*** Opening of Supplied material ***

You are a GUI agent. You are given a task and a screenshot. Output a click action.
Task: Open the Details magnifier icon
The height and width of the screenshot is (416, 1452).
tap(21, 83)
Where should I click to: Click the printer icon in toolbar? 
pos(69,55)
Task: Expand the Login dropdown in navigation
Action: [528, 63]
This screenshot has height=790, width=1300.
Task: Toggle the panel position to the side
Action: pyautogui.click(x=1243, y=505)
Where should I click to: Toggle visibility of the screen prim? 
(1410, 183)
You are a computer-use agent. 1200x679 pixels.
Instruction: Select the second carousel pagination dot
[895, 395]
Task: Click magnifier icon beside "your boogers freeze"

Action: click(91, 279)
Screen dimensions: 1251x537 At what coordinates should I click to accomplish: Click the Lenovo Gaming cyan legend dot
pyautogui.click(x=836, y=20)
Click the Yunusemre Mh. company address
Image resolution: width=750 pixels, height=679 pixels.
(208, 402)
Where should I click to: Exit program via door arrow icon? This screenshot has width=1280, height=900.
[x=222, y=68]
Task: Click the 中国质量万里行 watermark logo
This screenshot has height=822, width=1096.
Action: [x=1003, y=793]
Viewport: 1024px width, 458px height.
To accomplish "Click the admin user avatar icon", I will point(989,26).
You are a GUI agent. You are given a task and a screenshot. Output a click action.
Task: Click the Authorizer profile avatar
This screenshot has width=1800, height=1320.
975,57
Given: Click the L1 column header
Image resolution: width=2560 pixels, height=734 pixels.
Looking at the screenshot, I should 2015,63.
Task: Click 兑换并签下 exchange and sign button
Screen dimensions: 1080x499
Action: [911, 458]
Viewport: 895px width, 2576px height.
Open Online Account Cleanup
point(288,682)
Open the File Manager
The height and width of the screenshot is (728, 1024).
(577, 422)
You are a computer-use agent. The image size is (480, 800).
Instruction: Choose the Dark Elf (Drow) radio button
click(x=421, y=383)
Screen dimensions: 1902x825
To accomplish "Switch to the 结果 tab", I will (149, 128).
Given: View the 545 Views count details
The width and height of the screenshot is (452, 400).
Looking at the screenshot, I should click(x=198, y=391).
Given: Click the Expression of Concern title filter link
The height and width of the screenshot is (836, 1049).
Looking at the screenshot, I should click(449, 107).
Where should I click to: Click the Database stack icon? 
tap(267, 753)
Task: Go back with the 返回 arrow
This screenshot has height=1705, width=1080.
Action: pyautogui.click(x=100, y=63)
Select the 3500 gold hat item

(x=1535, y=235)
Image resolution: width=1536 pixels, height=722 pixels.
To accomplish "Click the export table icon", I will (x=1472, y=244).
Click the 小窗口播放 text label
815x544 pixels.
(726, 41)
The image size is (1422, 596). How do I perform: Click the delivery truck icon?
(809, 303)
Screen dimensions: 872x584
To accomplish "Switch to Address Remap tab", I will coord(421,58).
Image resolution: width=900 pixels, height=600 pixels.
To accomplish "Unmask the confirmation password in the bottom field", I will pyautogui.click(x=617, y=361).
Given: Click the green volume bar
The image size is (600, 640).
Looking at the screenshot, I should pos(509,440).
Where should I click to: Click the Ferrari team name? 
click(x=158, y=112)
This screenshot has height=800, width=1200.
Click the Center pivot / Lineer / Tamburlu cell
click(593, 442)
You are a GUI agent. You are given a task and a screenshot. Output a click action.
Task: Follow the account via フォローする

*** Close of Supplied material ***

**What you have to do:** Every line in the data that holds the string "will" should be returned.

**Solution for this problem:**
To accomplish "Click the admin user avatar icon", I will point(989,26).
To accomplish "Switch to the 结果 tab", I will (149, 128).
To accomplish "Click the export table icon", I will (x=1472, y=244).
To accomplish "Switch to Address Remap tab", I will coord(421,58).
To accomplish "Unmask the confirmation password in the bottom field", I will pyautogui.click(x=617, y=361).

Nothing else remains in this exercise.